Immediately after, she becomes Mrs. Bates, complete with haunted house [a
reference to Psycho], but the first
scene is good. Tuesday Weld manages to have a few good moments, but she’s busy
being in love with Swedish ski instructor Nils Larsen (played by Gunnar Hellstrom). Eleanor Parker - replacing
Lana Turner, who was the lead in the original Peyton Place - is around because she has to be, but there’s no
emphasis on her. It’s a bad sequel in that way - set after the events in Peyton Place, but without certain events
that happened in the first film.
The idea
of the film - besides Mary Astor combating her son’s new, pregnant Italian
bride Raffaella (played by Luciana
Paluzzi) – is that Lynley is writing a book a lot like Peyton Place. The
novel was notorious at its publication, but the idea of turning that notoriety
into filmic content in a sequel is not a bad one. It would allow for the film
to cover the existing situations in the narrative and create all sorts of
conflicts, but it’s so poorly handled that it just doesn’t work.
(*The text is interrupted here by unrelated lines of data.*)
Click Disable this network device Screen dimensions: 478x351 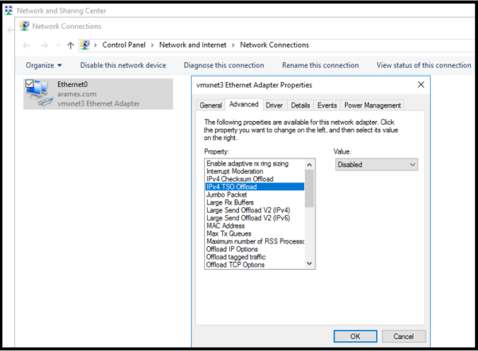pyautogui.click(x=123, y=65)
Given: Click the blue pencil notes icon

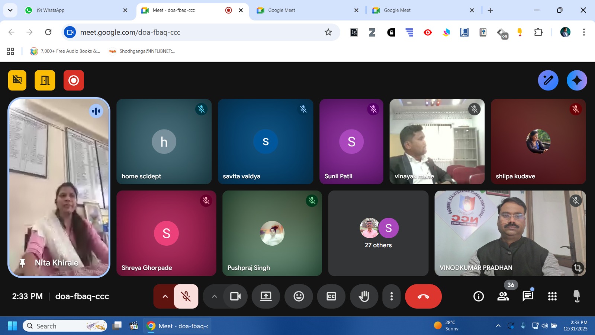Looking at the screenshot, I should coord(548,80).
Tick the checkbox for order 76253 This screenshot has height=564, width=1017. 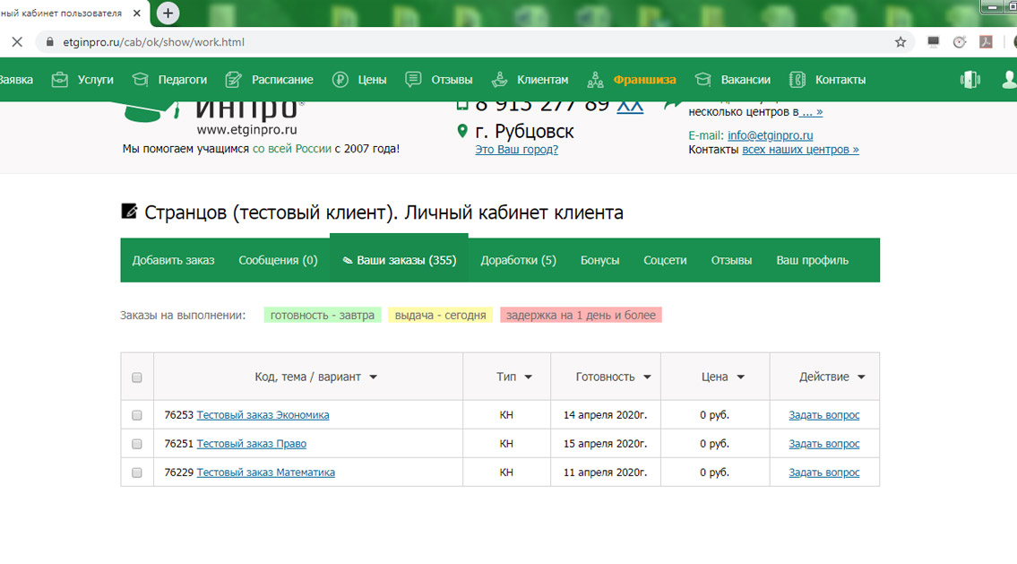click(137, 415)
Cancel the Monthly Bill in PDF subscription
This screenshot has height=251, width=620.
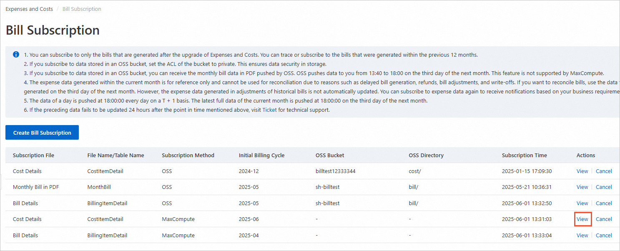(604, 187)
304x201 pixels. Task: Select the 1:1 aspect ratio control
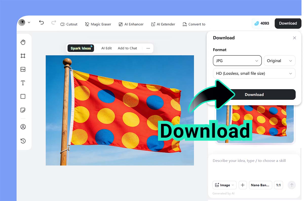coord(278,185)
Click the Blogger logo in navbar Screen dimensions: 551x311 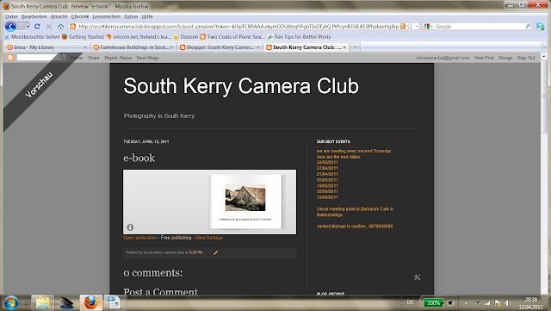[10, 58]
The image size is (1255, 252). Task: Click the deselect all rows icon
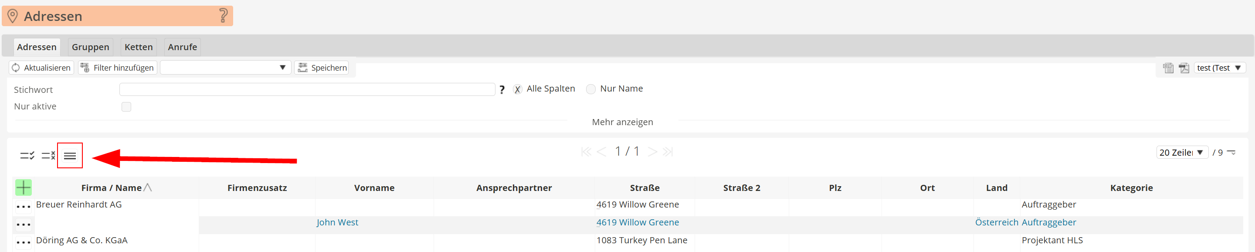pyautogui.click(x=48, y=155)
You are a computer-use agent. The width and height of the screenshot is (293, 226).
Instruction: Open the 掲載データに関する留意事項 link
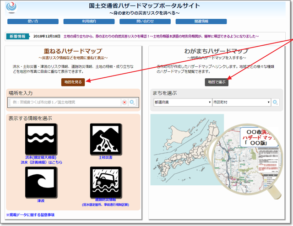(30, 215)
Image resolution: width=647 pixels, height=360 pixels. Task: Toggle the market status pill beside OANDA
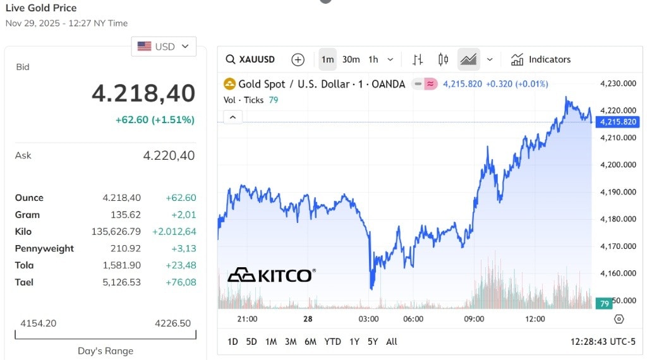tap(424, 84)
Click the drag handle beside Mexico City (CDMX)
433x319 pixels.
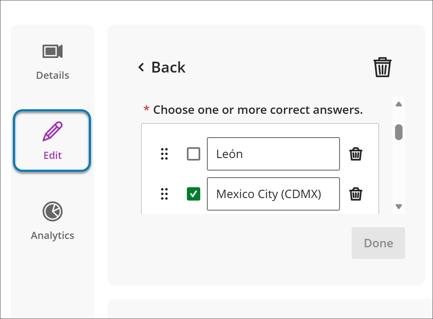pos(164,194)
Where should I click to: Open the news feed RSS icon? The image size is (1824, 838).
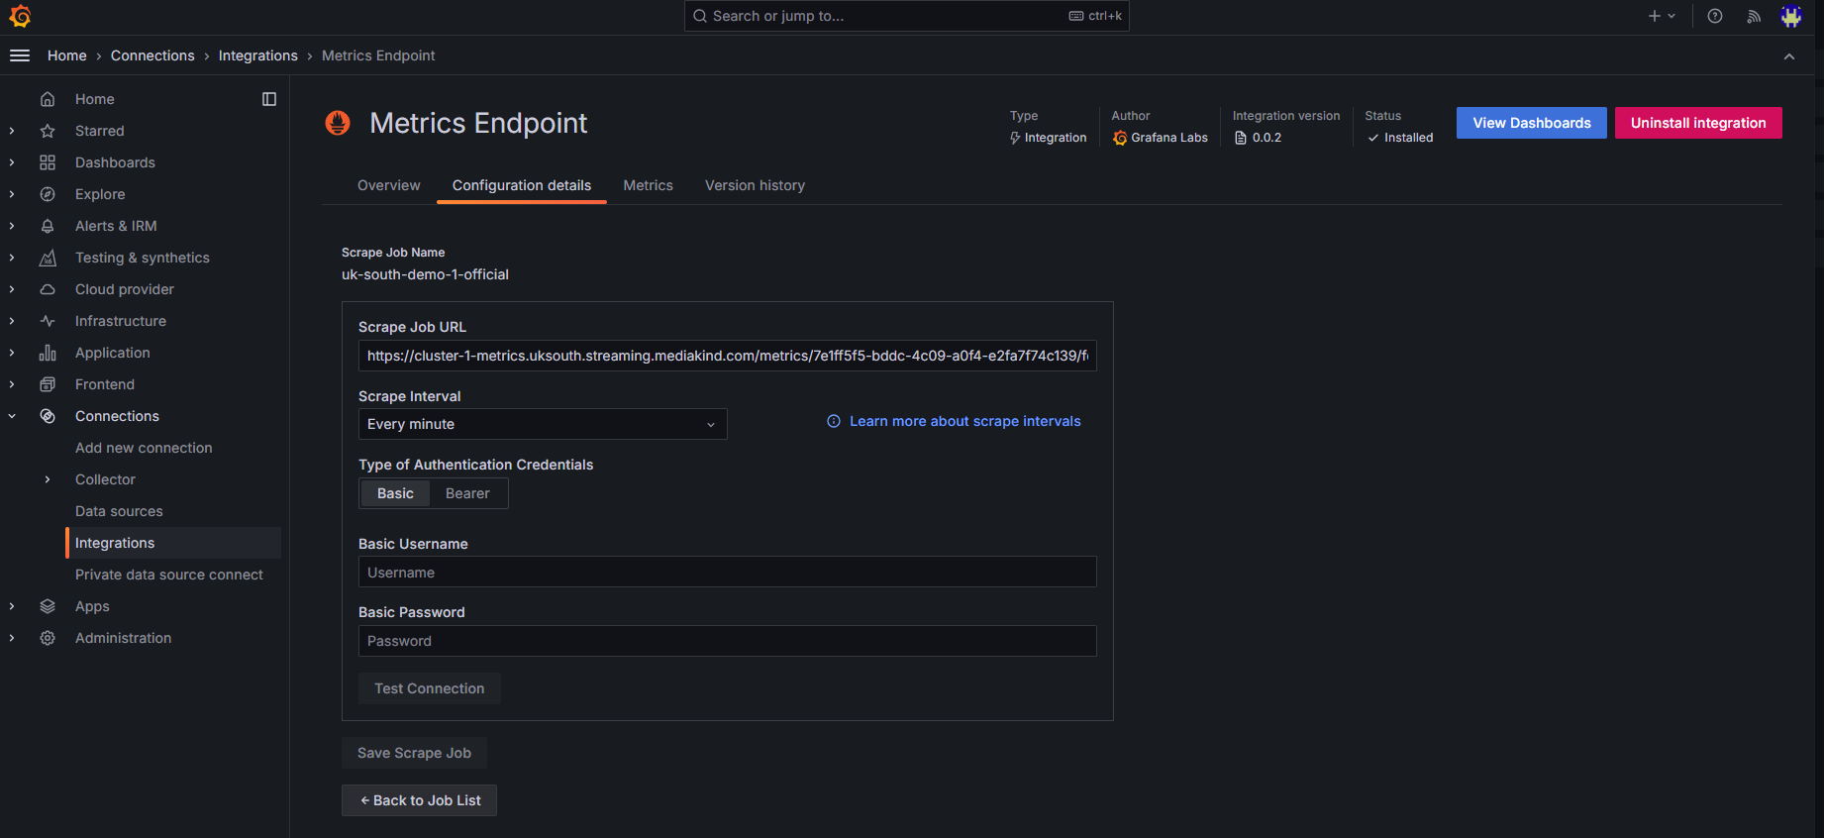point(1754,16)
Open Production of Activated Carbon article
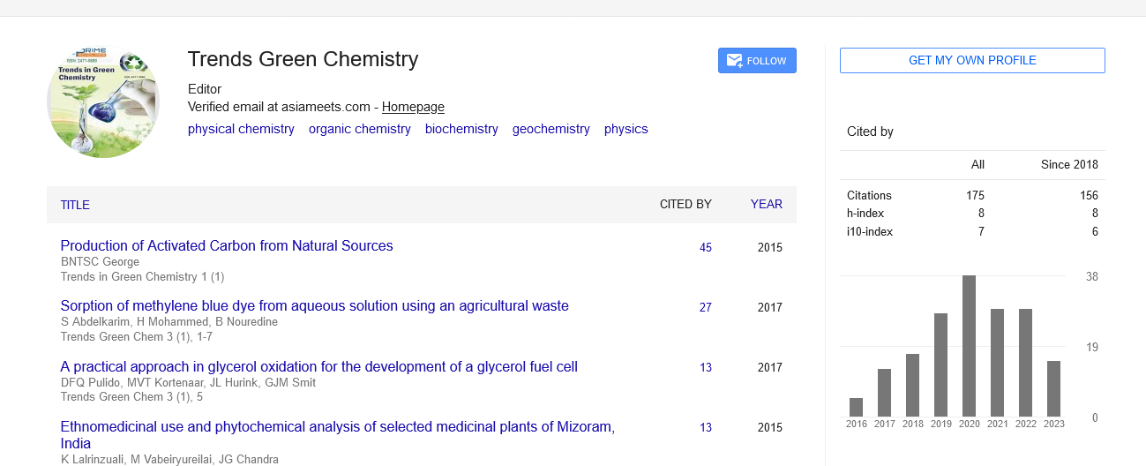 227,246
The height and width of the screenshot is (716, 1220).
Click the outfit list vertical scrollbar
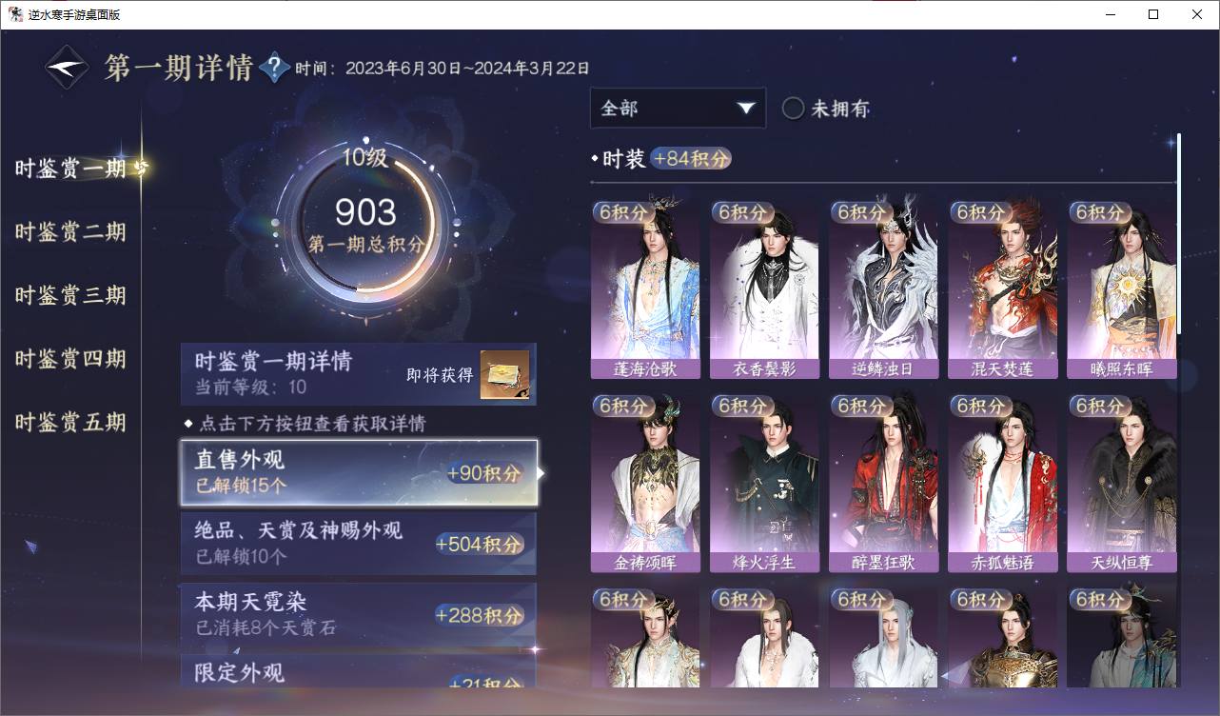(x=1179, y=233)

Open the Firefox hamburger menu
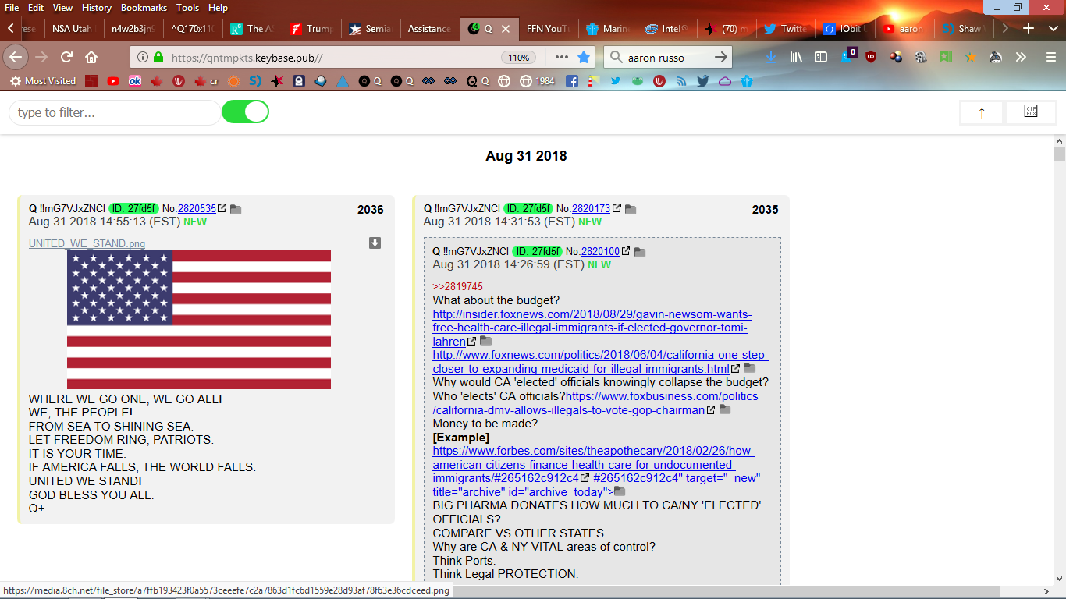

Jeff Chandler - who’s a good actor - is
bad in Return to Peyton Place. He
doesn’t fit the role of Lynley’s book publisher. His scenes are all with Lynley
and they are awful together, with no chemistry whatsoever.
It’s hard
to imagine a good sequel to Peyton Place.
You would need the entire cast to return. You would need five or six stories,
good ones (instead of two and a half bad ones). You’d need a good writer, and
while Return to Peyton Place’s scenes
are competently paced - you’d need a good director. But still, even with all of
those components (and Return to Peyton
Place has none of those components), there still isn’t a good artistic
reason for a sequel. [Wickliffe’s rating: ZERO stars]
Blogger’s
comment: The fact that none of the original Peyton Place cast participated in
this sequel is a real clue to how bad it is. I admit that I only watched it for
two reasons: (1) I’m a fan of Eleanor Parker and (2) Carol Lynley, who was born
in 1942, the same year I was born, passed away in September 2019 at the age of
77, and I wanted to reacquaint myself with some of her earlier work.